New Book Defends Catholic Social Teaching,

Sparks International Debate

An Interview with Christopher Ferrara

Michael J. Matt POSTED: Thursday September 2, 2010
Editor, The Remnant  
______________________

PART II

(Click Here for Part I)

MJM: You take the Austrians to task in your book for defending the exploitation of child labor, for example.  But isn't it better that children earn at least something from their labor in factories when the alternative is starvation?

CAF:  You have put your finger on the ethical fallacy that is the lynchpin of the entire Austrian defense of unbridled capitalism: consequentialist ethics.  That is, an act is morally defensible if its overall consequences are “proportionally” good.  This is a variant of ends-justifies-means morality. Thus, so the argument goes, the abuse of children in factories is morally defensible because the alternative consequences—starvation and death—are worse.

But, of course, the end does not justify the means.  By that logic, one could justify murder if the overall consequences are arguably better than the consequences of not committing murder. That is the very argument used to justify the Crucifixion of Our Lord: “It is expedient for you that one man should die for the people, and that the whole nation perish not.” John 11:50.

Or, applied to child labor, it is expedient that children should be worked like dogs in factories owned by capitalists so that they and their pauper families will not starve for lack of the pittance the factory owners give them.

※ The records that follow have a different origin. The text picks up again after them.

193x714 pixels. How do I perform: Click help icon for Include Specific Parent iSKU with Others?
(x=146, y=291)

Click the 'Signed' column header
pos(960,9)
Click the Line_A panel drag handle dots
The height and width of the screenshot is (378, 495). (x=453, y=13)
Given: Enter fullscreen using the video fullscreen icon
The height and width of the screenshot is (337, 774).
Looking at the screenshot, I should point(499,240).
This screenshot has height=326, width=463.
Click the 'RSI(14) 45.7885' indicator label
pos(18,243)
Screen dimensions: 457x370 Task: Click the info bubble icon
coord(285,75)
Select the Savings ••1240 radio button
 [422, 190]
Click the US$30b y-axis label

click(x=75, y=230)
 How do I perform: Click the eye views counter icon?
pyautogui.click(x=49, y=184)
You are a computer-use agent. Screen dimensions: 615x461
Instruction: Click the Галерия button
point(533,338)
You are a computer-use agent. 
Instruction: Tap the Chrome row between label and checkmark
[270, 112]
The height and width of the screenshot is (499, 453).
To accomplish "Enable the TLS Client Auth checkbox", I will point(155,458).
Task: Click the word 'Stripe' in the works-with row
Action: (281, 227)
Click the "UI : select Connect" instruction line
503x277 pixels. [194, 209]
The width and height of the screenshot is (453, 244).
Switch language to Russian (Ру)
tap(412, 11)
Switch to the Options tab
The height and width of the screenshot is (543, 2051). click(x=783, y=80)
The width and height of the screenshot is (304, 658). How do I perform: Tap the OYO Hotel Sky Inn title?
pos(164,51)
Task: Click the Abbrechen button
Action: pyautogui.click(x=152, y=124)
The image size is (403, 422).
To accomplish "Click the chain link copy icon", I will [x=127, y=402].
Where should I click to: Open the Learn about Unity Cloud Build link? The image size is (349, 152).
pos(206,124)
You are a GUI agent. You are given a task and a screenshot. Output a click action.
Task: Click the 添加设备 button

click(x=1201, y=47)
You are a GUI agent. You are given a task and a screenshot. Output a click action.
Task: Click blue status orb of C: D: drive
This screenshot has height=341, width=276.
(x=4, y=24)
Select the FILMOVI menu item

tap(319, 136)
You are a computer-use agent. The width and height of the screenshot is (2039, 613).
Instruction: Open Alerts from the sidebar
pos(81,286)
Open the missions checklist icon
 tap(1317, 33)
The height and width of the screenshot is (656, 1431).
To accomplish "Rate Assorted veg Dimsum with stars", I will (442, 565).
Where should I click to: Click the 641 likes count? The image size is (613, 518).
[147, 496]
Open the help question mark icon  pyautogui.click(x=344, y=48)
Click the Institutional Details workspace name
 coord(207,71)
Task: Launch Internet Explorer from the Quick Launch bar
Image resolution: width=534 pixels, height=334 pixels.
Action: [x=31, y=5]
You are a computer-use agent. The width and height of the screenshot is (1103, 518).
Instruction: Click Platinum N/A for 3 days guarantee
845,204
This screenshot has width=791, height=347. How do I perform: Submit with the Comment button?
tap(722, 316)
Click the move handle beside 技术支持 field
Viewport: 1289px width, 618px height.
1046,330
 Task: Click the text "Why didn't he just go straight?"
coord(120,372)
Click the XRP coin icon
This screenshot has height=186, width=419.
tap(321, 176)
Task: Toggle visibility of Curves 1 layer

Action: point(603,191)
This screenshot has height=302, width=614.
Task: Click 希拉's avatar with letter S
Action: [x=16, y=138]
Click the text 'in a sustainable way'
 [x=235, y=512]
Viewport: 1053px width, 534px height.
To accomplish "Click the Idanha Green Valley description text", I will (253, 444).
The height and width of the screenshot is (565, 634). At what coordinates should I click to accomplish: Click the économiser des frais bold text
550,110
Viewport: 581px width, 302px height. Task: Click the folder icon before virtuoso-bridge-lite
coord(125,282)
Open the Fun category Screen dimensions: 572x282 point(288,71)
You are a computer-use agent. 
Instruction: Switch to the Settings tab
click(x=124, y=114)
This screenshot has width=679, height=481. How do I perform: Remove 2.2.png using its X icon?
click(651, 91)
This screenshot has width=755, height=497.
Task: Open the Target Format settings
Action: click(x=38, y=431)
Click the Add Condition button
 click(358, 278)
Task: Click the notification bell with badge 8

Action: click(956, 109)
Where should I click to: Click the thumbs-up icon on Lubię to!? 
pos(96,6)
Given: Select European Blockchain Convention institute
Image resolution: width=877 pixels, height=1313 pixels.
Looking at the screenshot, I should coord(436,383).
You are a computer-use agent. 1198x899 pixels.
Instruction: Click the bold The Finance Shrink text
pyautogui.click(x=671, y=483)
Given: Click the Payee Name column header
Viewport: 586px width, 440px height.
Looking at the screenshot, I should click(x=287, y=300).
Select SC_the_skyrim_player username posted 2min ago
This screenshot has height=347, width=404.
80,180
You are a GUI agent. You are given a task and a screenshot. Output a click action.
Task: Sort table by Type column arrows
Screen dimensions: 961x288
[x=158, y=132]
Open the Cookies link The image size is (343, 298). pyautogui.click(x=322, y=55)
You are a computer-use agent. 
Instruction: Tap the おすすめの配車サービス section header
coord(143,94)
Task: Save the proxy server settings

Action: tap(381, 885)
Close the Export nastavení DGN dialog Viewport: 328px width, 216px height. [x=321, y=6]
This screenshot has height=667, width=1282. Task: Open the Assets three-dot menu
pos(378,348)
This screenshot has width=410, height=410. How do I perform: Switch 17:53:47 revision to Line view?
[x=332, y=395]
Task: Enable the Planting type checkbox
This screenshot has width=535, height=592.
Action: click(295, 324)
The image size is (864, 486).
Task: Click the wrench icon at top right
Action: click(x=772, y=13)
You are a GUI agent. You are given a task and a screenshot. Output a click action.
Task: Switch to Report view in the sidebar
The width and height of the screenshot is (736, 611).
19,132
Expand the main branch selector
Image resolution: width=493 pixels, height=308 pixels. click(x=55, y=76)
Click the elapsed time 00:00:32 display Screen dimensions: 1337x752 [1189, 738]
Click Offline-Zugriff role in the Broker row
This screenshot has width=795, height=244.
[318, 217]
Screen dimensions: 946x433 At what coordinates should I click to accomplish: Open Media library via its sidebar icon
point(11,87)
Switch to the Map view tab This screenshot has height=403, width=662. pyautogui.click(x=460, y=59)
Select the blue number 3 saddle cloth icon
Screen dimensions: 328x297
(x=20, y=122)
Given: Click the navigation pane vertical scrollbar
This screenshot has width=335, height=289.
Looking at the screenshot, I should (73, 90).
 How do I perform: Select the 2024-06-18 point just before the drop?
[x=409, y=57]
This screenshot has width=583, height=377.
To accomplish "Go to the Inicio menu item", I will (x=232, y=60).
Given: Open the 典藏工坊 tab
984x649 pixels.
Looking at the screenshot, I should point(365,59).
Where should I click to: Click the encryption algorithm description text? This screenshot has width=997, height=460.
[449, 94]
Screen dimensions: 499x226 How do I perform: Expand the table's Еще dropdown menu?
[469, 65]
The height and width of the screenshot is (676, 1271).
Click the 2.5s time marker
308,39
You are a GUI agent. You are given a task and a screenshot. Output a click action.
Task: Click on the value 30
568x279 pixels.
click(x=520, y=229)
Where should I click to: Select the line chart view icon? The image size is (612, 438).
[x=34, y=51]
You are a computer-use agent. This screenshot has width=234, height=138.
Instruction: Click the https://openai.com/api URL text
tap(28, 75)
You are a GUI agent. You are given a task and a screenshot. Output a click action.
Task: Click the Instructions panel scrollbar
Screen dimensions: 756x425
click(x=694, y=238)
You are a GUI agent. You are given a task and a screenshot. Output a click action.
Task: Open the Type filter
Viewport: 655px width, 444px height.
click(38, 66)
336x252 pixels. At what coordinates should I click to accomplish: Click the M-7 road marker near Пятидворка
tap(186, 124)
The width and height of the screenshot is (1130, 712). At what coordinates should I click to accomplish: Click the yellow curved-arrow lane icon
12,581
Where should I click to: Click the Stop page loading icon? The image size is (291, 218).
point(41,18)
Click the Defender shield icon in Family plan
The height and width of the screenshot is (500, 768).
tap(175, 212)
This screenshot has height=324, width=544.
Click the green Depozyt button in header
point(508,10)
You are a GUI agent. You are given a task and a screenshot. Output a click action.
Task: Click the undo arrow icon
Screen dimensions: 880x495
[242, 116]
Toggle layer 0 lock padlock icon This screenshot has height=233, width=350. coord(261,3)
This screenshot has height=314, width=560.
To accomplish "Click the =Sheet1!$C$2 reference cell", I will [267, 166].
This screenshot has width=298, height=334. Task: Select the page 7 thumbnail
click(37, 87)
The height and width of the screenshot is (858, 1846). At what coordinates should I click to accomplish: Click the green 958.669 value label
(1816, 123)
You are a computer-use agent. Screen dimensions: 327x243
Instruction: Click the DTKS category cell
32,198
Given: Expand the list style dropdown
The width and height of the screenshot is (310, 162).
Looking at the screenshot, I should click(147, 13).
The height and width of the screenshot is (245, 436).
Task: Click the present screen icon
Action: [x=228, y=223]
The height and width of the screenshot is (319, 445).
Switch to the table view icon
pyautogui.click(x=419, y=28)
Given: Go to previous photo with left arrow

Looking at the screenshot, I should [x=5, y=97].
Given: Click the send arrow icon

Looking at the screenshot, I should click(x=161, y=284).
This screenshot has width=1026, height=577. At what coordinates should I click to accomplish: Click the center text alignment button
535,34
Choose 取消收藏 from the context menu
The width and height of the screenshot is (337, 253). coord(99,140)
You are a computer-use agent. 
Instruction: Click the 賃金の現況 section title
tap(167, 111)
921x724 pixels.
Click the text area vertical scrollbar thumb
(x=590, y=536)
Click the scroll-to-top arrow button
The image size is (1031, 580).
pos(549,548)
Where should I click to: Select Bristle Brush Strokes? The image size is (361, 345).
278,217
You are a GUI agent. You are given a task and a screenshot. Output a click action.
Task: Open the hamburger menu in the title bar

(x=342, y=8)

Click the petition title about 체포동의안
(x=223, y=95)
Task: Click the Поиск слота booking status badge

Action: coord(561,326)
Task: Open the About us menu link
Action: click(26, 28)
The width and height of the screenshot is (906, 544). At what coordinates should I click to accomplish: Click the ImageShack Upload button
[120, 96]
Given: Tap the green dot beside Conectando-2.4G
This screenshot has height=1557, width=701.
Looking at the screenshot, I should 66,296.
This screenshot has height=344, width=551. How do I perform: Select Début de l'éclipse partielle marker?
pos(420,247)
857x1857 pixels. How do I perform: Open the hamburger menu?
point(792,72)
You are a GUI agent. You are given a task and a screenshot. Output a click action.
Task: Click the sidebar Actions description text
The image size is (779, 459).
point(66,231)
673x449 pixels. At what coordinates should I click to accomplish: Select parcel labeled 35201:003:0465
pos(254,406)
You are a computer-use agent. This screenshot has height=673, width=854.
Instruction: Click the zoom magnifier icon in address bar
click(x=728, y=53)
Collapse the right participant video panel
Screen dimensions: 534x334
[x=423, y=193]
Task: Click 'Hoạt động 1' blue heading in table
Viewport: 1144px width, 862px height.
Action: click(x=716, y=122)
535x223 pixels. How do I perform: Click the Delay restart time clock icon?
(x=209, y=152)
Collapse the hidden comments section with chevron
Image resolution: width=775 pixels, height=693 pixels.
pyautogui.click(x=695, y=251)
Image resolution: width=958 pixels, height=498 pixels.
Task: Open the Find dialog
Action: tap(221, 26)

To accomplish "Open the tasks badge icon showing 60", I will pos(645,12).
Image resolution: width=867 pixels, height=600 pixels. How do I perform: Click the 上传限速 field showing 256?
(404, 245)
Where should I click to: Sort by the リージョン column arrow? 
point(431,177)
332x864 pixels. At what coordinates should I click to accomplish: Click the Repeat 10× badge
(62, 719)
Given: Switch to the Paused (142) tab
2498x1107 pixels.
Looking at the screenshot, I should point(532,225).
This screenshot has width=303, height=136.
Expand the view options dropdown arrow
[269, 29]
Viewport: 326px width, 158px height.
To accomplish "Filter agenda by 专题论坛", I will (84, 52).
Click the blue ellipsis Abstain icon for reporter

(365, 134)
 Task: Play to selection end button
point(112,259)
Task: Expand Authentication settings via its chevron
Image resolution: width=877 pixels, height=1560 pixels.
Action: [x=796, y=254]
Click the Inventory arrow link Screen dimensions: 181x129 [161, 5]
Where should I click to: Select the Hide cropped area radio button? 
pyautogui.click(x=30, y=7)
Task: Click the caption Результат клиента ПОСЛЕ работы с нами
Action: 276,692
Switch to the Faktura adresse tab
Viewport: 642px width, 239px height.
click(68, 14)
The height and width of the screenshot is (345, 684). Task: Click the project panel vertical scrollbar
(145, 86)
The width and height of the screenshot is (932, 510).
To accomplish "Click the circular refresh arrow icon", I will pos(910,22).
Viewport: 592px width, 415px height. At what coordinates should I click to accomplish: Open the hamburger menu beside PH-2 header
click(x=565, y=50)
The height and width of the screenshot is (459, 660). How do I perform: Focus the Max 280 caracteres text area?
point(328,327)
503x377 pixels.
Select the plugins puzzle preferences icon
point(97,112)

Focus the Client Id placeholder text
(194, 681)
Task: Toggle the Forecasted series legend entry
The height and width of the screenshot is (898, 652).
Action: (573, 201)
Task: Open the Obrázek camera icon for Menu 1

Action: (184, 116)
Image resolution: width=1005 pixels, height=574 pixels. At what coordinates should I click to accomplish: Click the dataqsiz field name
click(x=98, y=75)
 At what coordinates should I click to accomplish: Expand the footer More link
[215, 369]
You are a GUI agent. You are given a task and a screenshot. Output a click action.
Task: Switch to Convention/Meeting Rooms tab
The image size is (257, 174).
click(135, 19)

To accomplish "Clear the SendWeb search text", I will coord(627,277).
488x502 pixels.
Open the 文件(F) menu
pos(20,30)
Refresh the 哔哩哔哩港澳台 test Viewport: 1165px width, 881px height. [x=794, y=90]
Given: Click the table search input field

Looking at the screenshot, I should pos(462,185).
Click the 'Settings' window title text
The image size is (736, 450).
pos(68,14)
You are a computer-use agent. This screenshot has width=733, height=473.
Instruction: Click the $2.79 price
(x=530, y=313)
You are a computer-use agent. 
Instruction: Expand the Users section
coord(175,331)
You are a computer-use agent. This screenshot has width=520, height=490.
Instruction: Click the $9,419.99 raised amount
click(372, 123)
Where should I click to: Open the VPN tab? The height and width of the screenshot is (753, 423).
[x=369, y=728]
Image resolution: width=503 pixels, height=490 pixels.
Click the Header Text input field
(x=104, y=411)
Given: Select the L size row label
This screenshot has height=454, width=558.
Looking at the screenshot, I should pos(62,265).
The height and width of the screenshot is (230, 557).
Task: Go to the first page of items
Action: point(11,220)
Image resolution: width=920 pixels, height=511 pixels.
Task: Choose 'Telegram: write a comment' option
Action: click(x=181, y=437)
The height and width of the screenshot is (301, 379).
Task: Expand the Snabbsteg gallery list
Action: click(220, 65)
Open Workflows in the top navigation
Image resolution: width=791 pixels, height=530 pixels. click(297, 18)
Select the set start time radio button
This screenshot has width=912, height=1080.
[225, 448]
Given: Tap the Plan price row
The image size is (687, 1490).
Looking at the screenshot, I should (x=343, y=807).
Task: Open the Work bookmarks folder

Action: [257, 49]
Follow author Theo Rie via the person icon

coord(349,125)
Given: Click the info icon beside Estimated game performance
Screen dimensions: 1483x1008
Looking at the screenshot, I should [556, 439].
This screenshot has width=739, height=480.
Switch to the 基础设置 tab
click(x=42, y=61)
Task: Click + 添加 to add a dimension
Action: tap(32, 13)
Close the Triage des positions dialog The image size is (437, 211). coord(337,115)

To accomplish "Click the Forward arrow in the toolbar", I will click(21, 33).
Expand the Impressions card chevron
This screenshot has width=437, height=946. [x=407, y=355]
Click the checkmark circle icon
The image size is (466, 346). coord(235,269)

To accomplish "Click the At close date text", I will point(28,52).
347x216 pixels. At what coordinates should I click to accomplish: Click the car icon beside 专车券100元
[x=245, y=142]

After all, a pittance is better than nothing!  So the factory owners must have behaved morally in paying a pittance for the virtual slave labor of children, whose lot they “improved.” Woods seriously advances this argument in The Church and the Market.

By that same consequentialist logic, outright slavery, for no wage at all, is morally defensible if the alternative is that the slave would have no food or shelter and would starve to death. And, as I show in my book, the “Austrian scholar” Walter Block argues precisely that a “voluntary slave contract” can be justified on such consequentialist grounds.  Not all Austrians would agree with this, but that is because they are not as consistent as Block in applying the principles they all accept.

The Church, of course, absolutely condemns consequentialist ethics. Yet Austro-libertarians rely heavily upon it, while professing hypocritically to be “value-neutral” students of “economics.” Amazingly enough, these amateur ethicists declare, with a straight face, that it is traditionalists and distributists who defend the Church’s social teaching that are the kooks!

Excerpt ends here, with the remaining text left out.